This morning Ross drove me to my dermatologist’s office to pick up a week’s supply of some antibiotics that my EVIL mail-order prescription company is taking forever to process. While we were beetling down Cambridge Street, there was a beat up old car in front of us — it might have been a Chevy Caprice, I don’t remember. It was rusty and blue, one of my favorite kinds. So I was staring at its rear end when I noticed that its owner had slapped two stickers on either side of the back windshield. On the left side, the words “If You Hate This Land” appeared, in a friendly yellow font that looked sort of like it belonged on a Woodstock program. The sentiment concluded on the right side with the words “Go Home To The Sand.”

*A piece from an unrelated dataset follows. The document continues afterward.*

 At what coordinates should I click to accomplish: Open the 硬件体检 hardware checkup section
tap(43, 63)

Ross and I spent some time muttering at each other. He switched lanes and as we drove up we could see into the front of the car. The driver was a mustachioed man in his forties (I think) wearing big dark glasses and a mean, stupid look. Or maybe I imagined the mean, stupid look. I think I have the right to do that when people put idiotic stuff like those stickers on their cars. I mean, honestly. What on earth do you think that is going to accomplish?

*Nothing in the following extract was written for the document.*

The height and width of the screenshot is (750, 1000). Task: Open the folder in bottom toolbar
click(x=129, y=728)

Some people will see it and think, “Ugh. A mean, stupid person drives that car. I feel like ramming into them, but I won’t because that would only make them meaner.” Well, perhaps it satisfies you to feel like you frustrated and disgusted a damn liberal.
Some people will see it and think, “Yeah! Right on!” Those people are just as mean and stupid as you, and they already agreed with you anyway.

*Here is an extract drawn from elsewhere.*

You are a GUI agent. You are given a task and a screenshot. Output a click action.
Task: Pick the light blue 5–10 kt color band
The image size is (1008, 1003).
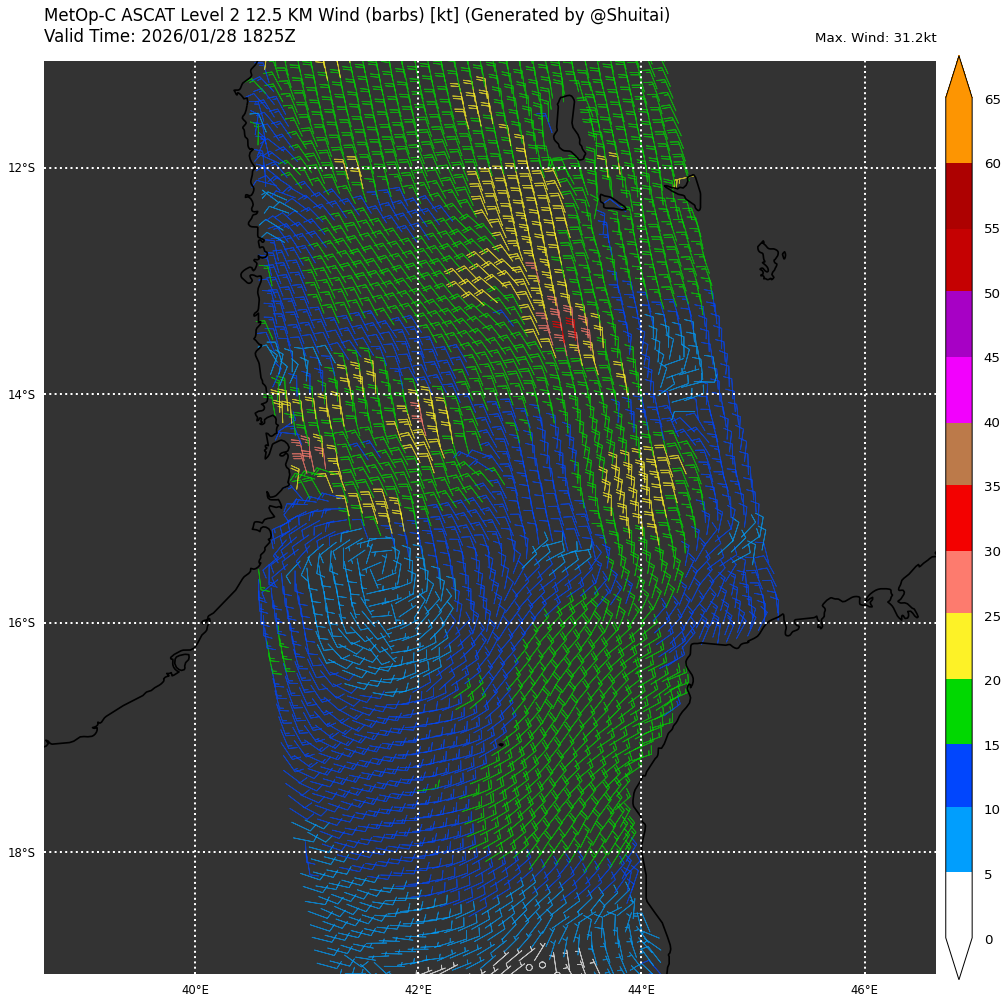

Some people will see it and think, “Um, I think that’s directed at me. Well, I don’t hate this land, but now I kind of hate you.” Smart move, mustache-dark glasses dude. Way to exercise your constitutional right to be a giant wanker.
Cooking dinner last night we had NPR on and first there was a thing about Bush’s highly surprising new budget (More money for bombs! Less money for hospitals and teachers! Rich people pay less tax! Happy plans for the money we hope we’ll have from drilling in Alaska’s wildlife sanctuaries!), and then there was a report on that charmer Reverend Fred Phelps and his noble plan to protest at the funeral of Coretta Scott King because of her support for “the homosexual agenda” during the course of her life. I was just looking on Google News for an update and it looks like either he didn’t make much of a showing with his goons, or the media was good enough to completely ignore him. But sometimes it’s a bit hard to go through a day in this country without feeling like you need to take a dose of Pepto Bismol.
I know, free speech and defending to the death the right to spew bile, and all that. I do have to admit that I get physically uncomfortable when I’m listening to someone whose views contradict beliefs I hold to be — well, self-evident. For instance today I was listening to an episode of Science Friday about the catchily named field of biology called “Evo Devo,” and a woman called in who wanted to know why scientists didn’t consider the possibility of an intelligent creator, if there were “so many holes in the theory of evolution.”
She sounded like a nice woman. I felt very ill. Not because she believes in an intelligent creator, but because she clearly doesn’t understand the science she wanted to talk about.
On the other hand, I wouldn’t go and picket at her funeral or anything.
I might be tempted to glare furiously at the hearse of the irresponsible pseudo-expert who gave her the erroneous idea that there are “so many holes,” though.